Heading back to his own desk, Welbeck paused in the doorway. “One more thing to consider. If he learns that you tricked him, he may want revenge enough to risk breaking cover. He got at Cathy once. We’ll do all we can to protect her, but I can’t guarantee he won’t get at her again. For all the money we spend on witness protection, still sometimes people are found. Be patient, Gabriel. You’ve waited four years. Wait a little longer.”

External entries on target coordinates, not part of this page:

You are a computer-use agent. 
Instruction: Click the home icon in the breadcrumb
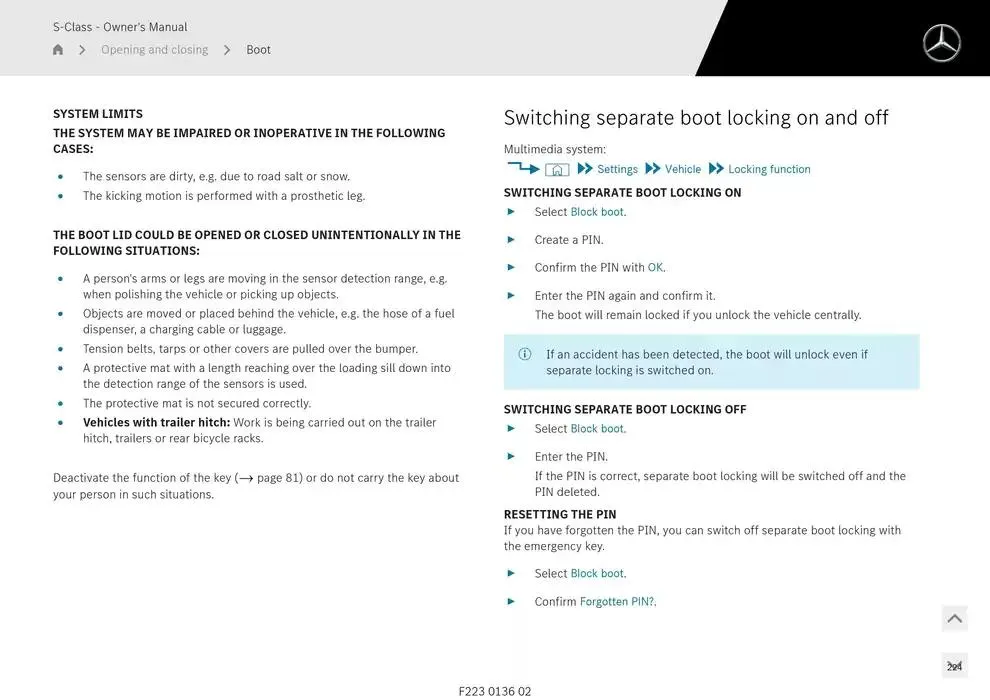57,48
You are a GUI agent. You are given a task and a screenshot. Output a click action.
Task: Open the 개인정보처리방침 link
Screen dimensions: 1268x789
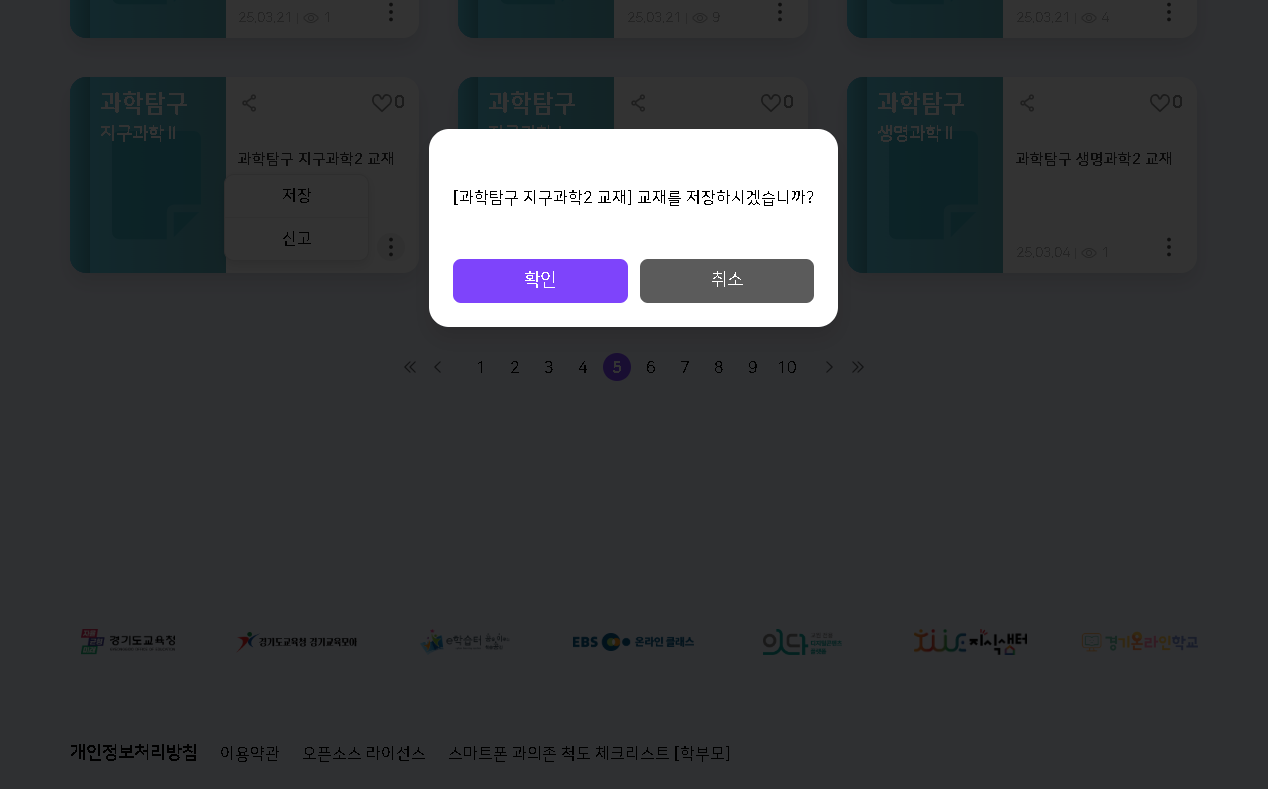point(133,753)
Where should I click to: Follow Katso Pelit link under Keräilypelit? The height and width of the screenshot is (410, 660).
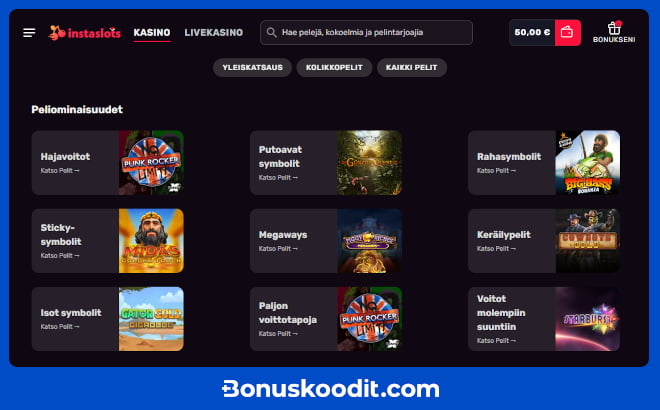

So Ash sat in the room behind Philip Welbeck’s office, and he worked through his old files, and he tried to remember what had been going through his mind as he made these records four and five years ago. What thoughts had occurred to him and been long-fingered to await corroboration; what notions he had dismissed as implausible. From where he was sitting now, almost nothing seemed entirely implausible.
But too much had happened in the intervening time. He couldn’t put himself back in the place where he was, mentally, professionally, when he was building these files. Looking at it now, he barely recognized the work as his. If there were any coded messages in there, he was unable to read them.
After five days he confessed himself beaten. Welbeck had the black van drive him back to Norbold.
CHAPTER 26
HE WASN’T SURE HOW SENSIBLE it was to keep going around to Hazel’s house, but he meant to go just the same, as soon as the streets were empty. Norbold wasn’t London or Brighton, cashing in on an around-the-clock economy; even the drunks liked to be tucked up in their beds by one in the morning. Ash had found that if he waited until half past, then left by Laura’s back door and slipped from one dark alley to the next, he could make it all the way to the back of Hazel’s house without seeing—or, more important, being seen by—anyone except cats. And once an urban fox, and even the fox didn’t notice him.